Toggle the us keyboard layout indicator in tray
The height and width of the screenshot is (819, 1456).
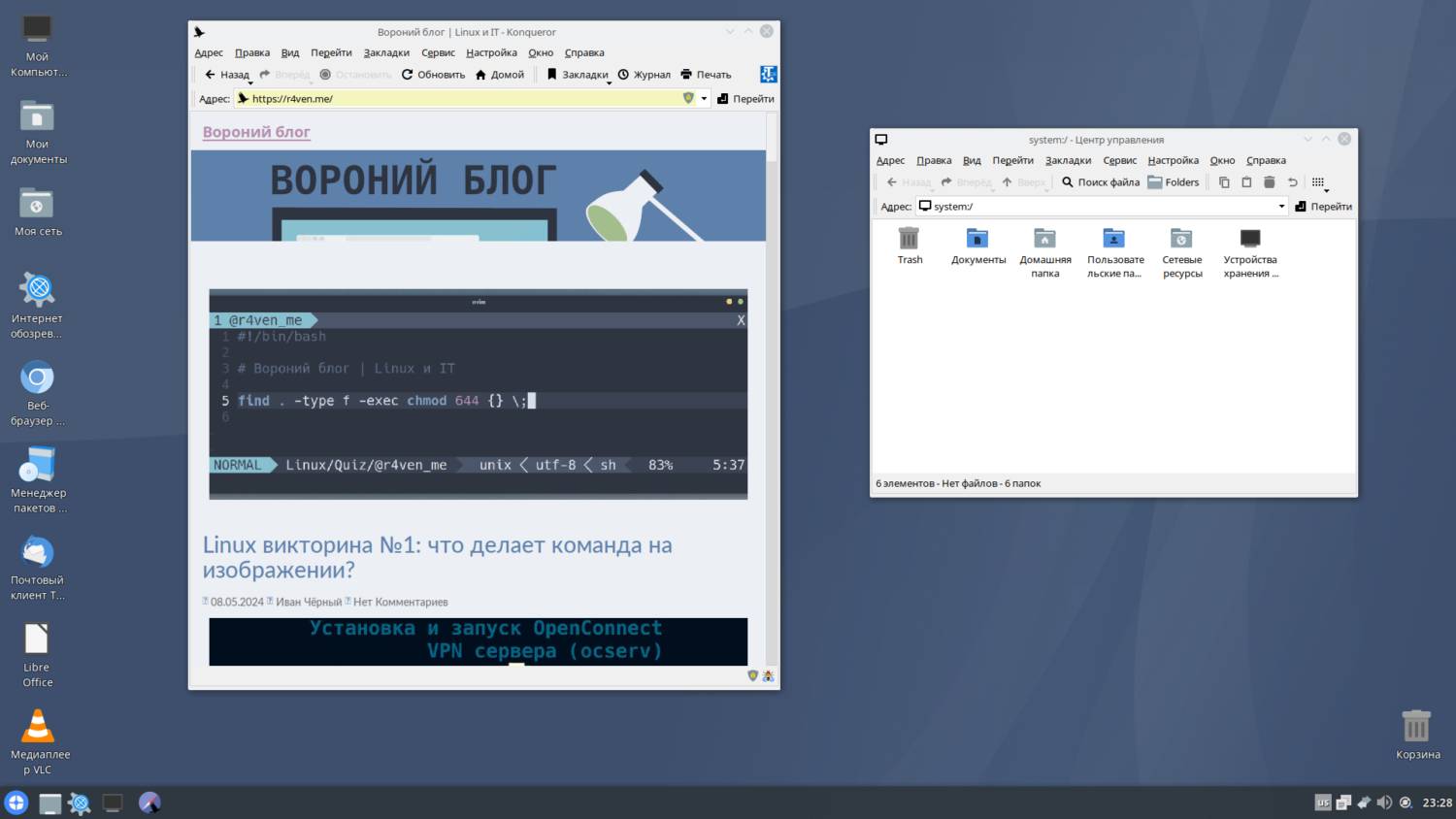click(1322, 803)
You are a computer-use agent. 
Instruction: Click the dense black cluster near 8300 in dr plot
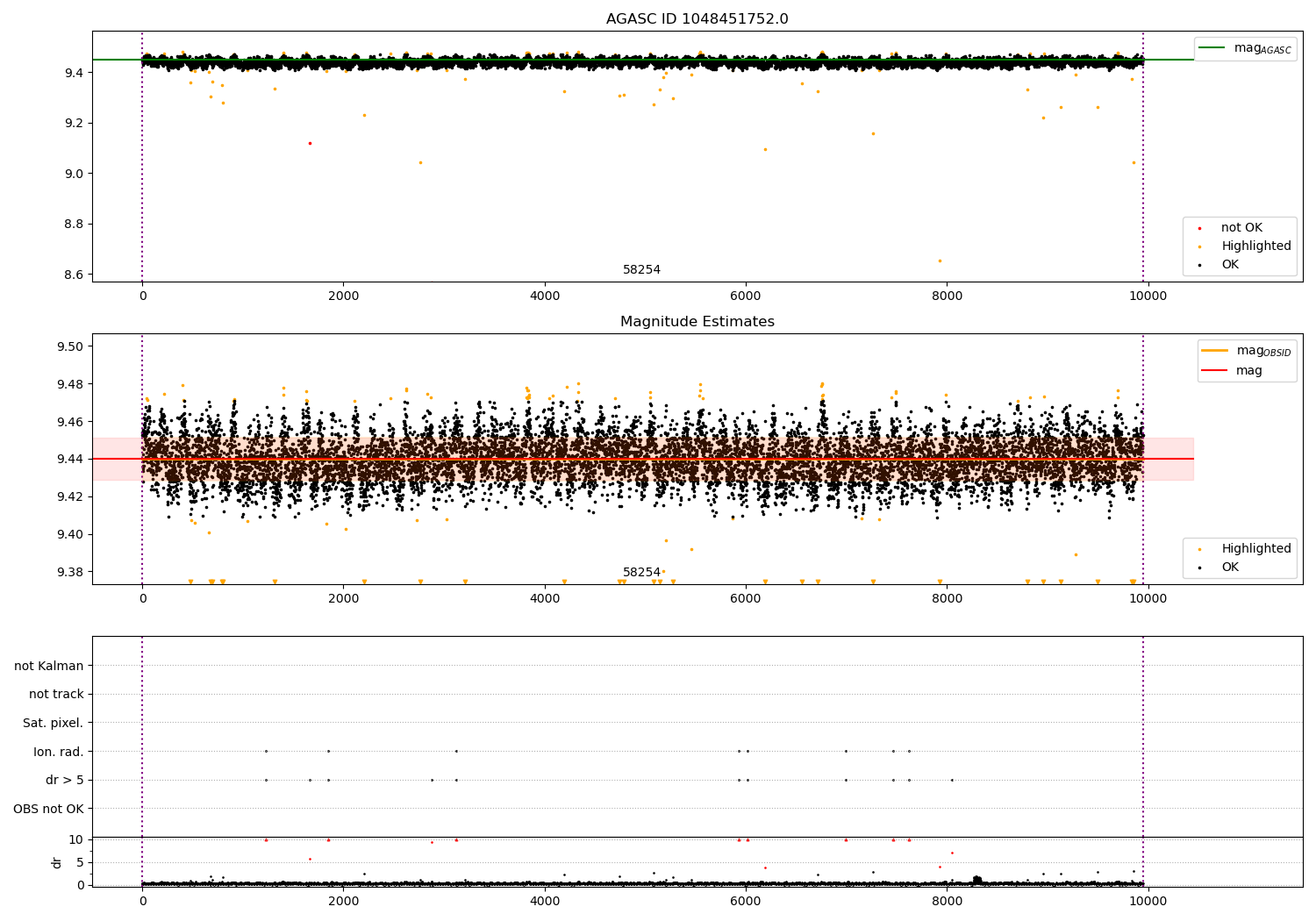977,880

○ ○ ○ ○ ○ ○ ○

◆ ACTION ITEM
Write out all of the data above exactly, without any of its pictures.

◆ WRITTEN ANSWER
Toggle the us keyboard layout indicator in tray
The height and width of the screenshot is (819, 1456).
click(1322, 803)
You are a computer-use agent. 
Instruction: Click the dense black cluster near 8300 in dr plot
977,880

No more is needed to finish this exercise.